■ **Stated problem**:
Please pick out each line of the records below that contains the word "label" and copy those lines.

::: Excerpted records :::

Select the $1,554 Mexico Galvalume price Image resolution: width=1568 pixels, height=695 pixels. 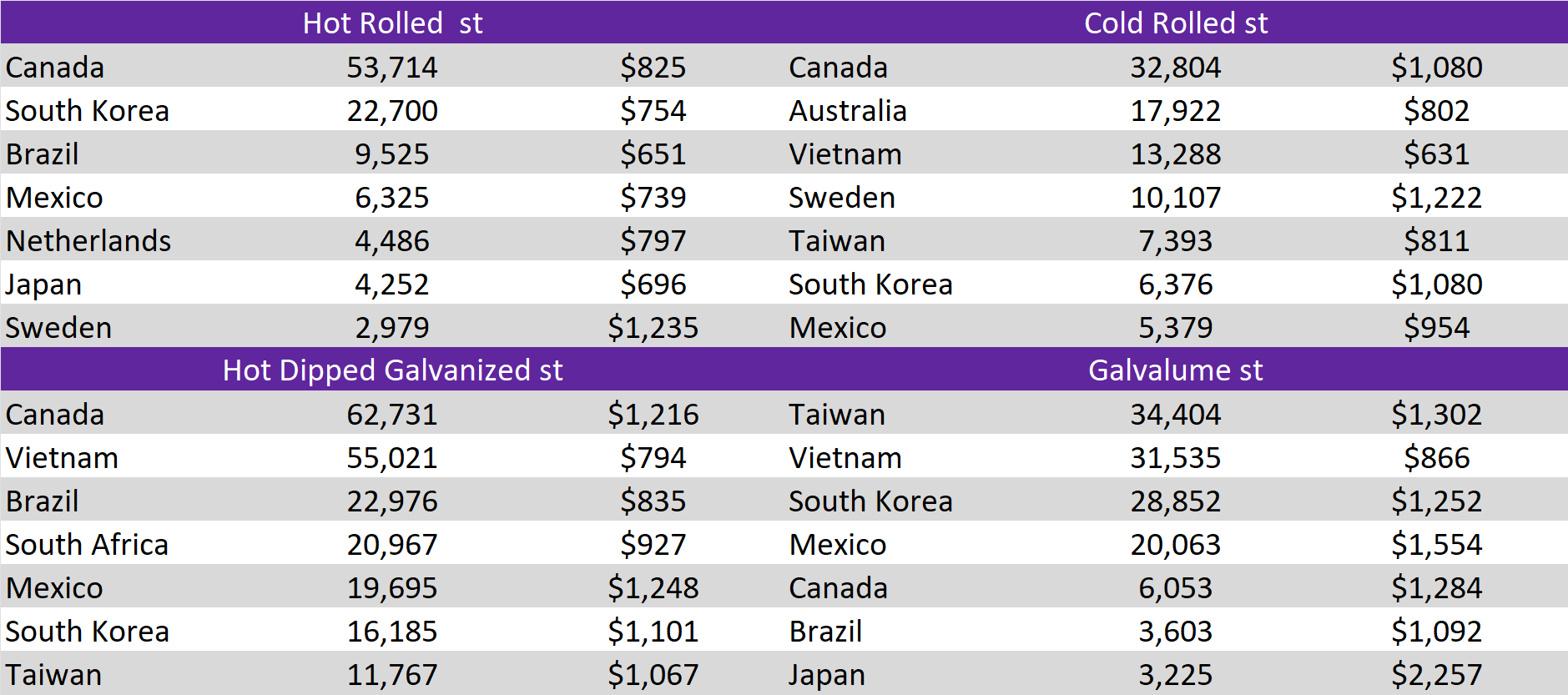coord(1436,544)
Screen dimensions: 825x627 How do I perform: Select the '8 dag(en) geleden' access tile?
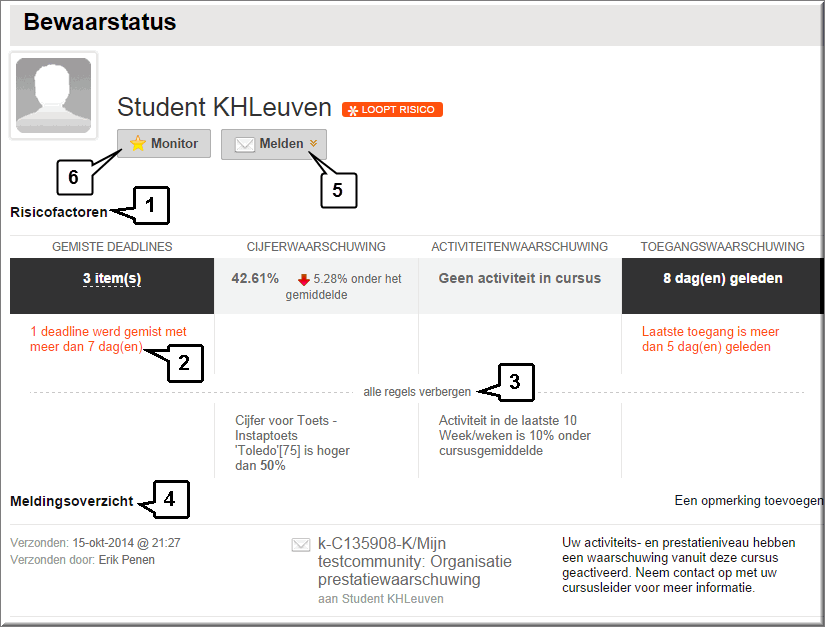pos(722,278)
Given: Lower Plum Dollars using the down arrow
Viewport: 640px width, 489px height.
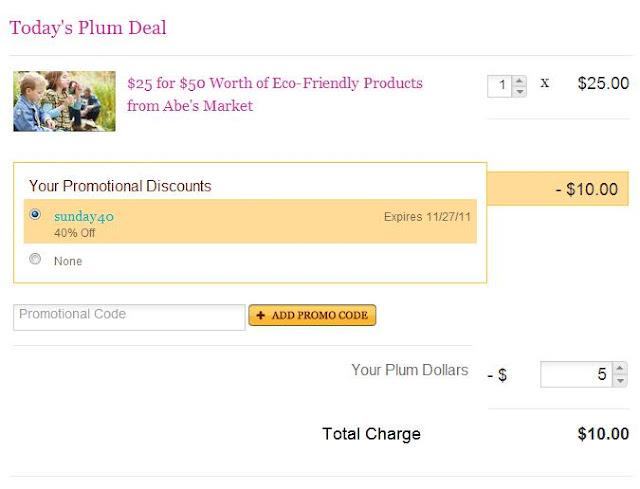Looking at the screenshot, I should click(x=620, y=380).
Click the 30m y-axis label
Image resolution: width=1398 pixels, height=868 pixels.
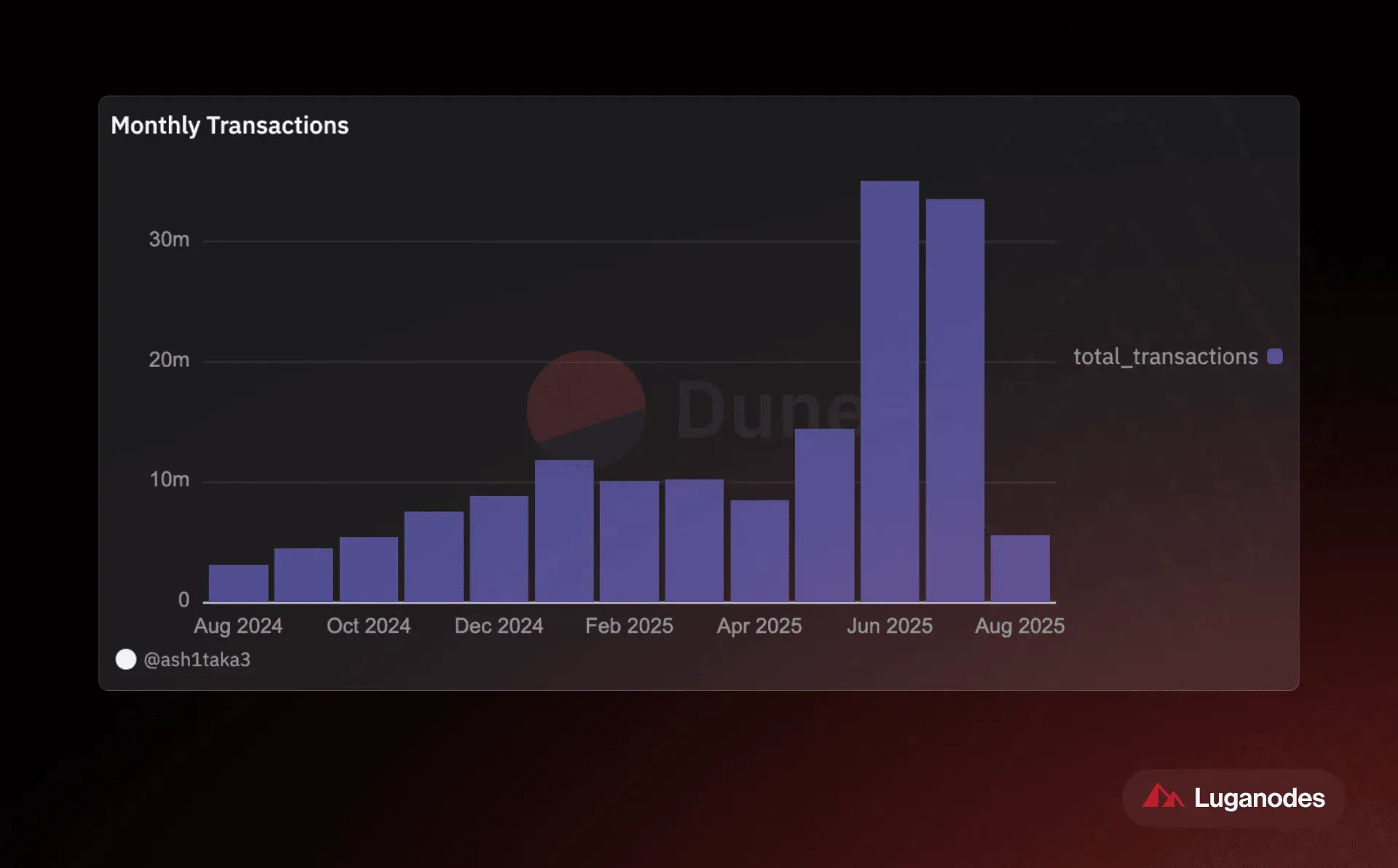coord(169,240)
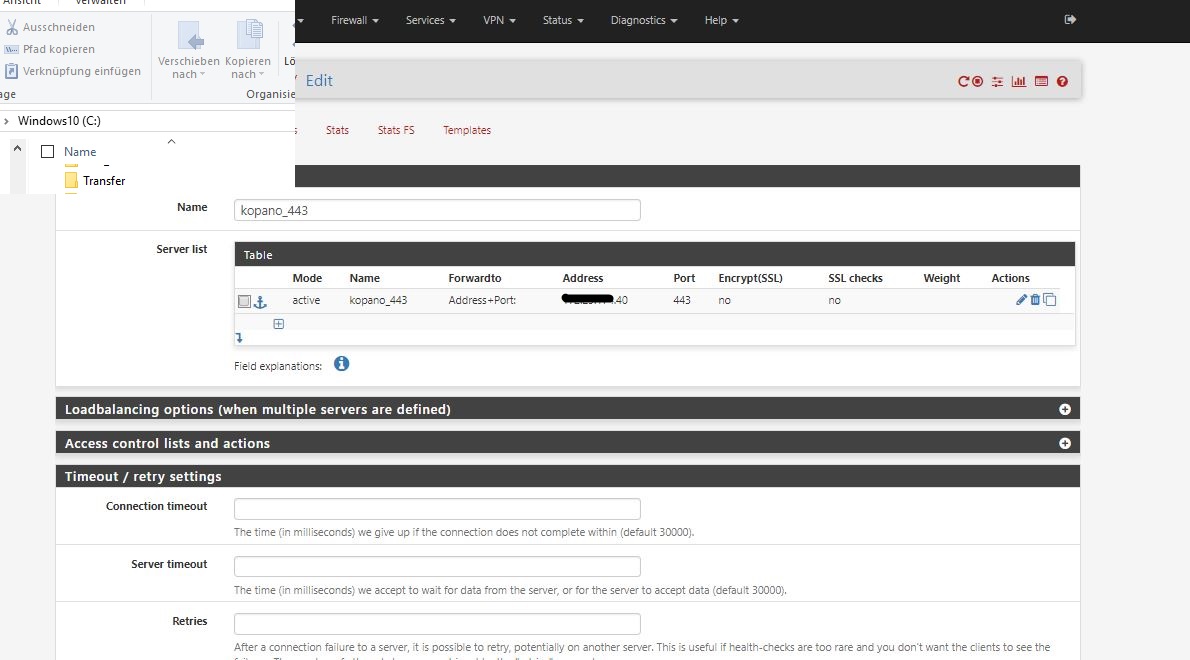The width and height of the screenshot is (1190, 660).
Task: Click the stop service icon
Action: (978, 82)
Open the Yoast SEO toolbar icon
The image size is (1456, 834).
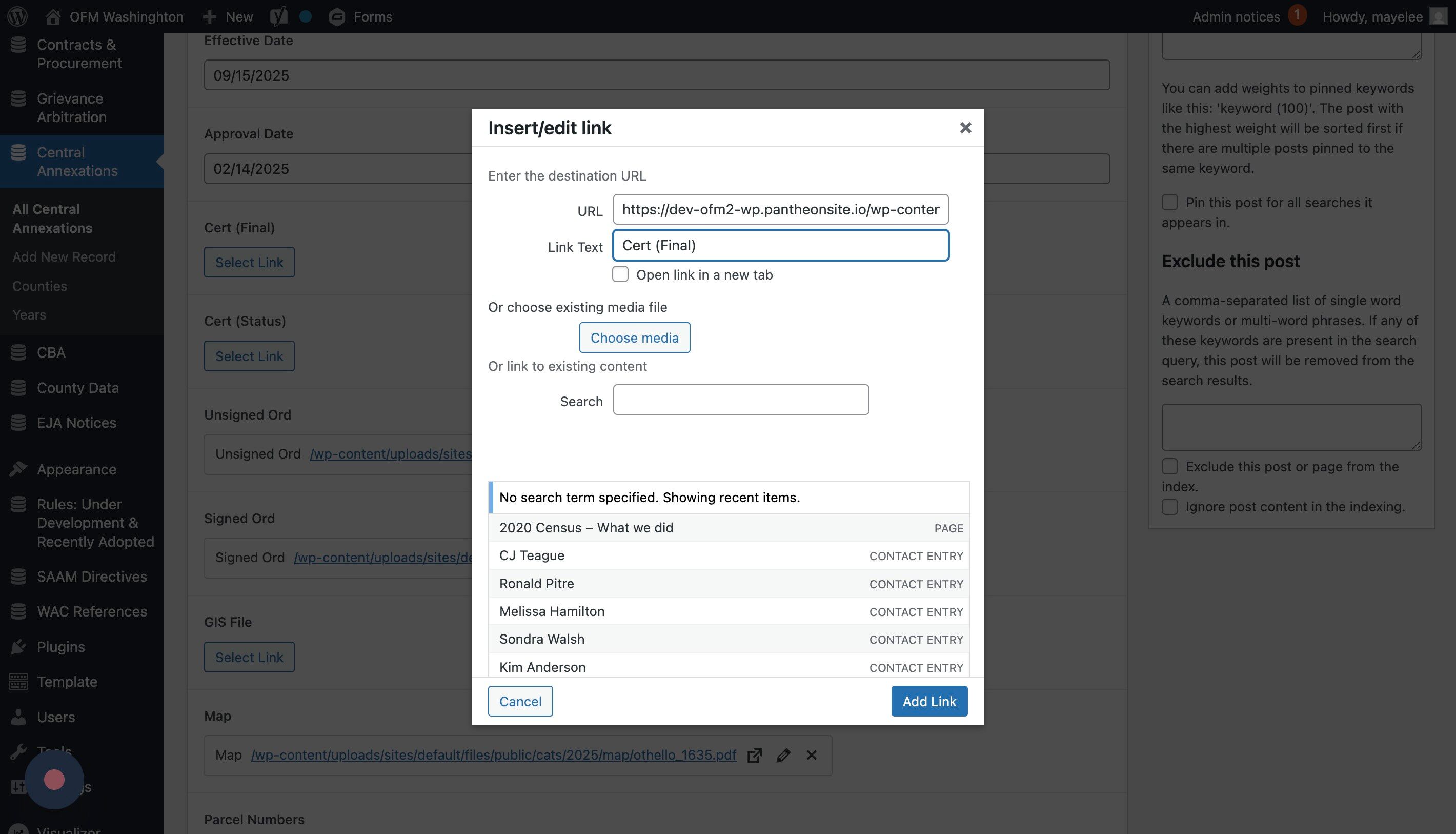point(279,16)
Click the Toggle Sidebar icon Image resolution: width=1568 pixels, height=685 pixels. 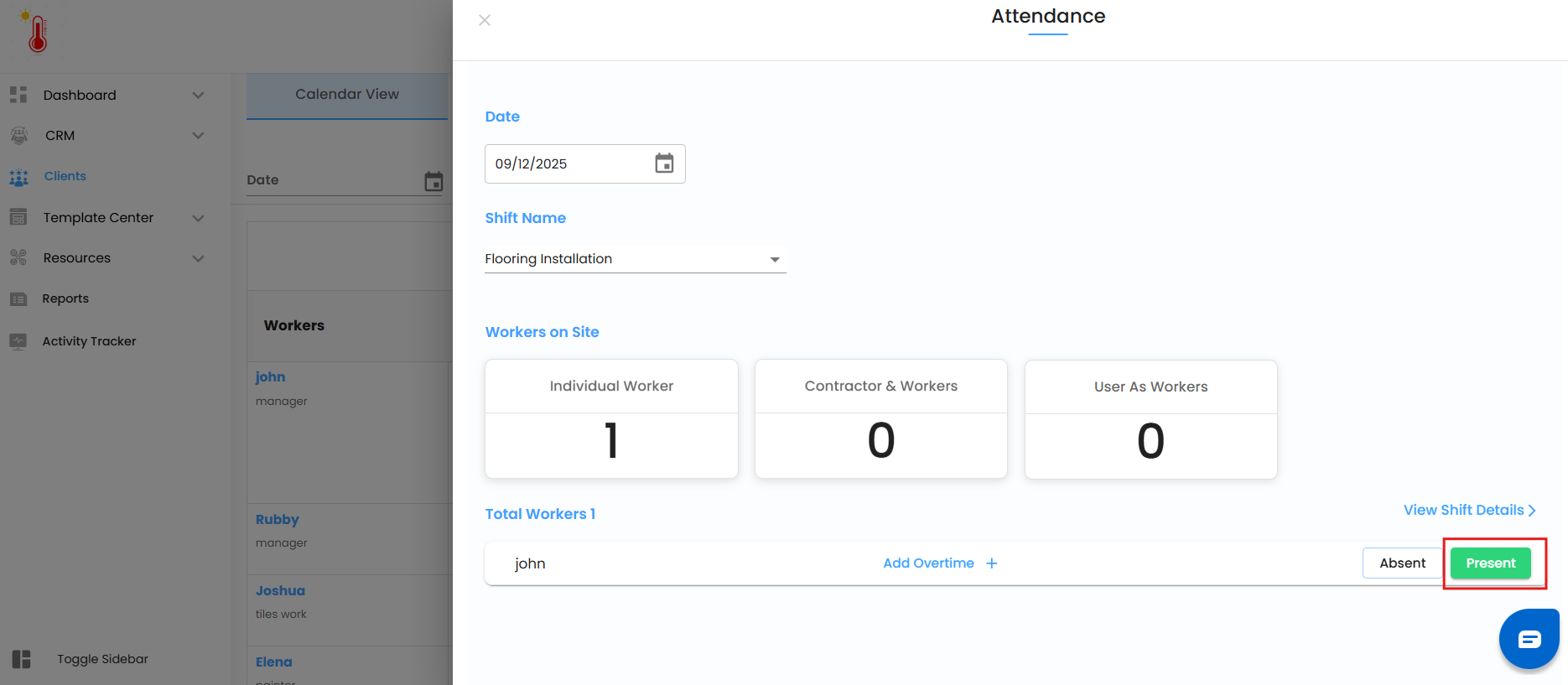click(22, 659)
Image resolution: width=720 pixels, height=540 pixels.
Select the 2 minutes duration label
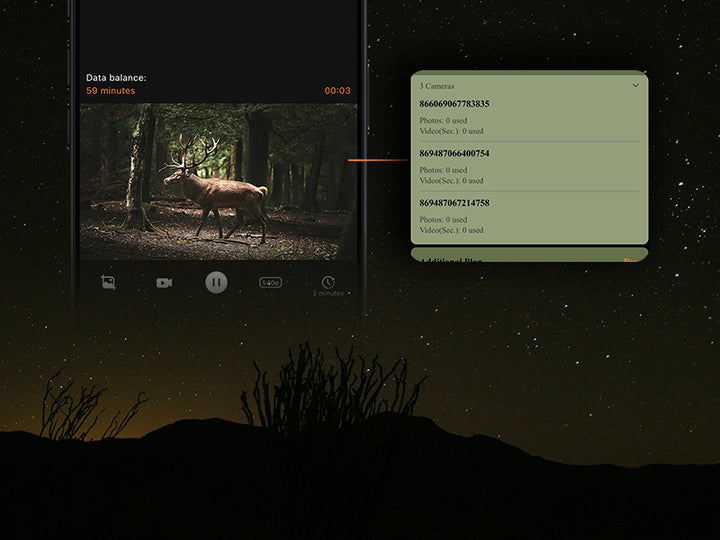328,294
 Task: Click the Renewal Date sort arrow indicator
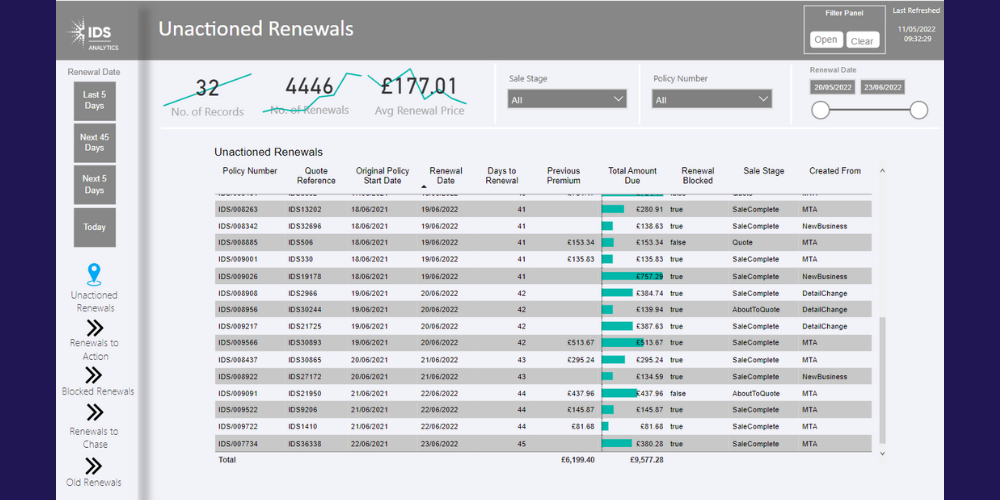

:::

■ **Correct result**:
Click the 30m y-axis label
Select the 2 minutes duration label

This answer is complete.